Unfortunately, these breaches in privacy and security aren’t limited to retailers like Home Depot and Target. Risqué celebrity selfies were plucked from the cloud earlier this month in a high-profile hack, the violently-named Heartbleed bug left user data vulnerable across the internet’s largest sites earlier this year, and a recent national Consumer Reports survey showed that one in seven online consumers was notified in 2013 that their personal data had been breached, a 56% increase from 2012.

But despite these headline-grabbing security issues (and firsthand experiences!) 62% of U.S.consumers have still done nothing to protect their privacy online. Simply Secure has an idea why. The new service organization — comprised of researchers and security experts from Dropbox, Google, and the Open Technology Fund — was founded on the principle that if online security is easy and usable, the public will utilize and protect themselves.

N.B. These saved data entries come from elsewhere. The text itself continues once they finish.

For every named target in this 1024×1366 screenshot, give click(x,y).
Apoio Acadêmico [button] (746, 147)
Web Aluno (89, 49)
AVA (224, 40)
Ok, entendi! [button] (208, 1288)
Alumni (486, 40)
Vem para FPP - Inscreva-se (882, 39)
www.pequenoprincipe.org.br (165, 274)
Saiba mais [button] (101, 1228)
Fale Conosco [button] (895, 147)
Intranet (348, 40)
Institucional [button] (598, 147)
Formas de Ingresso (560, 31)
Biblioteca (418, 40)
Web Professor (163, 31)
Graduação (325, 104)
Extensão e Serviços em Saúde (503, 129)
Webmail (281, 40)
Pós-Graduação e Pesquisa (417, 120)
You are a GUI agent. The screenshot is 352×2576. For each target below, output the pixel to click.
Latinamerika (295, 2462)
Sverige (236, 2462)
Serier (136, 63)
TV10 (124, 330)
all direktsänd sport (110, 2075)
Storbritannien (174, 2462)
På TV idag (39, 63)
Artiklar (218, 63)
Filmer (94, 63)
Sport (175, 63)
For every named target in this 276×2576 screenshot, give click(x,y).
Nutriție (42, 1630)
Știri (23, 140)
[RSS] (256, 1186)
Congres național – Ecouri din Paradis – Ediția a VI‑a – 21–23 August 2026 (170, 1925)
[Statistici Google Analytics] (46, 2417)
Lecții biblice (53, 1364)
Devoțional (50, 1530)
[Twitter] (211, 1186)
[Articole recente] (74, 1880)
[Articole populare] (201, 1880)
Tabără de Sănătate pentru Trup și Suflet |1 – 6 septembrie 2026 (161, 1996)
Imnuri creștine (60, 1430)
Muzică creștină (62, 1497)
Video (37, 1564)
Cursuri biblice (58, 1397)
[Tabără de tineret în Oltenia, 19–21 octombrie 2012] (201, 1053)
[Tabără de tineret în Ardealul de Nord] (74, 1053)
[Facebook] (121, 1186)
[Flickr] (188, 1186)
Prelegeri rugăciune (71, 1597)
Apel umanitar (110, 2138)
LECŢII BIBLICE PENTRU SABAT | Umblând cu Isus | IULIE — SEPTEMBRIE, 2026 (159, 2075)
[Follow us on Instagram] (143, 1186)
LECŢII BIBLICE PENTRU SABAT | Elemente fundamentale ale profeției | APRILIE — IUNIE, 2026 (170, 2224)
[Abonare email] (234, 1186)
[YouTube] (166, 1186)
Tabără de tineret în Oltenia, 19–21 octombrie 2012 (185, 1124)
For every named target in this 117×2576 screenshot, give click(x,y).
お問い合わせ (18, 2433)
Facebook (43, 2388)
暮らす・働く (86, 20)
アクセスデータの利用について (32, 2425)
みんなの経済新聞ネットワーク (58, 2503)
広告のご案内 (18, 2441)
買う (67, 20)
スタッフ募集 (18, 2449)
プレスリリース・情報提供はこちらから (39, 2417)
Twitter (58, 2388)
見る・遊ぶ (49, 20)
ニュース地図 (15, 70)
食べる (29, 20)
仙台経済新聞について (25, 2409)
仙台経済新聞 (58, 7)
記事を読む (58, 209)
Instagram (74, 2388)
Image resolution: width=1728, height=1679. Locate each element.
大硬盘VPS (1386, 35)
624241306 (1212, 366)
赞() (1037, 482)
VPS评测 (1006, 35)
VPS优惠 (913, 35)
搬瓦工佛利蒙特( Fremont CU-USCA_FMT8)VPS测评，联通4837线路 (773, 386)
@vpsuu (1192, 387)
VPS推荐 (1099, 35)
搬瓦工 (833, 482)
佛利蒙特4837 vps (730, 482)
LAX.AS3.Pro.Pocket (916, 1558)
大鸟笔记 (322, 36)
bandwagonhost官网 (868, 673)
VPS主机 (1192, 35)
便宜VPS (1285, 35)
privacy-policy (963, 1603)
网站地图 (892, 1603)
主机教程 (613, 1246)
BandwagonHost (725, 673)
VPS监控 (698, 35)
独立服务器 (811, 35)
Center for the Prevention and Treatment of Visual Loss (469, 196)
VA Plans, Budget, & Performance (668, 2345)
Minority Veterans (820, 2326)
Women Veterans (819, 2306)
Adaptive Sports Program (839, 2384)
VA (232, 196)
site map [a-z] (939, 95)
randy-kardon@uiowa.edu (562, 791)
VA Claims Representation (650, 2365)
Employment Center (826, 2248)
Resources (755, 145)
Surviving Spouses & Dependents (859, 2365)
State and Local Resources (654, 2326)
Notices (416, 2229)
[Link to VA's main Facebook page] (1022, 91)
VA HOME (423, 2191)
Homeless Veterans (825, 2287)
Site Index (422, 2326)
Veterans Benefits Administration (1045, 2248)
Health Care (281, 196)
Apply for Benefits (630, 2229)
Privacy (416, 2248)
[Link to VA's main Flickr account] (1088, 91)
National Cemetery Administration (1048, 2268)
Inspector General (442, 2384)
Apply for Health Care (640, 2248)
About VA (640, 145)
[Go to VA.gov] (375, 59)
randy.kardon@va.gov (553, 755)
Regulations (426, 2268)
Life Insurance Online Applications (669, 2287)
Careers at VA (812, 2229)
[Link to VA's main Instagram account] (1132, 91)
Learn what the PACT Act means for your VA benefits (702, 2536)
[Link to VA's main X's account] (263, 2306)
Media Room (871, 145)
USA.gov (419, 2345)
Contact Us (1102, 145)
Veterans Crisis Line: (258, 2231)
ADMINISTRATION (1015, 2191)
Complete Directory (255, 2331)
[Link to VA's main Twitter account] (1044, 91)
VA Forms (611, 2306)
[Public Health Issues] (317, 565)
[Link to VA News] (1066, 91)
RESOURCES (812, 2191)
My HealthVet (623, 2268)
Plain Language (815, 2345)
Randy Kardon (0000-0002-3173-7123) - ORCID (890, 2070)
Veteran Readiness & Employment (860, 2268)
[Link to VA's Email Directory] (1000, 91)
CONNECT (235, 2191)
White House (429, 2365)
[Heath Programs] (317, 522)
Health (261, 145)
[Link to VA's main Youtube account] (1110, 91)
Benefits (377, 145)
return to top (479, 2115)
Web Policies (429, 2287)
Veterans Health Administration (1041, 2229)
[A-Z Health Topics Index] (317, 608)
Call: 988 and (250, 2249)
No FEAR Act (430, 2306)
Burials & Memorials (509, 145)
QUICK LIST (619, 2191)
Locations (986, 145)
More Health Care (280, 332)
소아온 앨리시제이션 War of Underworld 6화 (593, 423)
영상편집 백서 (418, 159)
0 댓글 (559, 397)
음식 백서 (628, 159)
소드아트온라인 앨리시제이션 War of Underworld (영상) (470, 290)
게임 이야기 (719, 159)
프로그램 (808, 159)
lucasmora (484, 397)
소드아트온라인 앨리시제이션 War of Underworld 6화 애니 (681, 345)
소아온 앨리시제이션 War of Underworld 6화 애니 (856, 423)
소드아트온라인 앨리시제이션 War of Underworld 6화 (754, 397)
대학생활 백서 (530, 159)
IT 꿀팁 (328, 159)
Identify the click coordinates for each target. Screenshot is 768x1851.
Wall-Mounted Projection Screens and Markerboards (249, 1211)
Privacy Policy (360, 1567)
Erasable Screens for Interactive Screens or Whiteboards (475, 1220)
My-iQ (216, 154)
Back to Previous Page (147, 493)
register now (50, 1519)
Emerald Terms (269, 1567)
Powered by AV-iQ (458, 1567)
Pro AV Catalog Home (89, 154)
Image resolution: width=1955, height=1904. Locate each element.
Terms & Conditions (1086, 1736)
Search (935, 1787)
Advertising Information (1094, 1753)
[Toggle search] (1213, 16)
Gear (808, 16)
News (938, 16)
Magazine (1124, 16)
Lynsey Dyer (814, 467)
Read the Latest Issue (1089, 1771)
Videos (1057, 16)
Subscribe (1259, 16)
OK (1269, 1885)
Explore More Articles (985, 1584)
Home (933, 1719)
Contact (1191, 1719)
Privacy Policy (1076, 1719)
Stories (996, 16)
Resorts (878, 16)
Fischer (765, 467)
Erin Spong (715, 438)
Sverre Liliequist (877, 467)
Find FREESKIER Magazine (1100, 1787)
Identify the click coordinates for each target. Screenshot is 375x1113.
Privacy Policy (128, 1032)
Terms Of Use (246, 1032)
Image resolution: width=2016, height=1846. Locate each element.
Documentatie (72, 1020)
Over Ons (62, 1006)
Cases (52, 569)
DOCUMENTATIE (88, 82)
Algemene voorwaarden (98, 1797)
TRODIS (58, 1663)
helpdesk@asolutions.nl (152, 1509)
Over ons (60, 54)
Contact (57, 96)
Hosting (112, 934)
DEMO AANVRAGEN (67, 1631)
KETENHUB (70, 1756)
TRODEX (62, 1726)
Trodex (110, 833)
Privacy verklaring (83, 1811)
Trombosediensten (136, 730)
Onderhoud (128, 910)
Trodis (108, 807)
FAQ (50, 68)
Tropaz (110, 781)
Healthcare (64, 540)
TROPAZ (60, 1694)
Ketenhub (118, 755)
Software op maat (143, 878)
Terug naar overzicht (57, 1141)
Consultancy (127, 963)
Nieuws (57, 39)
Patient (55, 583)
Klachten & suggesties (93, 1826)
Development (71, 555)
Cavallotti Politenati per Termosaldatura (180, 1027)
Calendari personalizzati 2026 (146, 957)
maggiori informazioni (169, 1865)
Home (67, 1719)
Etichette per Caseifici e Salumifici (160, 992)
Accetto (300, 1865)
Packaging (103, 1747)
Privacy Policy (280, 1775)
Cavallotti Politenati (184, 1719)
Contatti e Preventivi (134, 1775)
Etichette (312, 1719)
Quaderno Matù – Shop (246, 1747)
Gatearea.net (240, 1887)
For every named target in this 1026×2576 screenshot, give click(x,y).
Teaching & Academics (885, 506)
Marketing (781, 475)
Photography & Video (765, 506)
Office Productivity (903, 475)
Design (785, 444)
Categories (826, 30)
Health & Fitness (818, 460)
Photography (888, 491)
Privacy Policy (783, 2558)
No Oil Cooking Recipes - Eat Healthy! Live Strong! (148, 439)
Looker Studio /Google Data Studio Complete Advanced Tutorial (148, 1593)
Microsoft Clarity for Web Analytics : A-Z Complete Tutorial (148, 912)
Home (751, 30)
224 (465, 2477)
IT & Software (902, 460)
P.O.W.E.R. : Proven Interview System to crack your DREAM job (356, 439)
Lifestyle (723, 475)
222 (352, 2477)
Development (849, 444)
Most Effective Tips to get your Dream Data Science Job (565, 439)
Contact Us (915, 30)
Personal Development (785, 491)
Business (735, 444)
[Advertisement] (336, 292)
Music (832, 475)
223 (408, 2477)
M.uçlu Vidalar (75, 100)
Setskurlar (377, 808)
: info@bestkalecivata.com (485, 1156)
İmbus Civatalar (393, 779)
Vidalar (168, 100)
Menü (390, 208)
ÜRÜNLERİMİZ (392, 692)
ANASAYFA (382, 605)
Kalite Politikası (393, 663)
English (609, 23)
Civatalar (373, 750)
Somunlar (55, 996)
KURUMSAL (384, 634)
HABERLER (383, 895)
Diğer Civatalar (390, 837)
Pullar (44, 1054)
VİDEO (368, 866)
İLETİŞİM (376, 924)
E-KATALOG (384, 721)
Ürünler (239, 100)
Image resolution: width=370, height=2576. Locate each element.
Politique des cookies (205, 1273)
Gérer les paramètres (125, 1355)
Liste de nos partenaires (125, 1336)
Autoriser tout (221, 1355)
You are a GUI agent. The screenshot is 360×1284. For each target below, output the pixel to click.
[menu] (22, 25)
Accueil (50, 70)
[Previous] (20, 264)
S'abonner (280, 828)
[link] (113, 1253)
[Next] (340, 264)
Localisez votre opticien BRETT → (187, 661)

Though many high-quality tools are available today, they can be time-consuming to set up and difficult for the average internet user to understand, resulting in low adoption rates and vast stores of data left relatively unprotected.
Simply Secure plans to change that by marrying security with user experience design to create highly-usable, engaging security tools that are accessible for everyone.

And they mean everyone. All of Simply Secure’s projects will be open source, meaning anyone will be able to access the organization’s tools and guidelines to critique and contribute or re-use the code for another product.

There are challenges to open source projects — competing companies for which well-developed security tools can be a strong differentiator may not be too interested in contributing to something that's public — but Simply Secure’s mission is certainly admirable and its approach is spot on.

For any digital service or tool, a focus on user experience design is absolutely critical to success. If your digital design is not simple, intuitive, and enjoyable, it doesn’t matter how valuable or necessary your product is: you won’t be getting the user traction you need.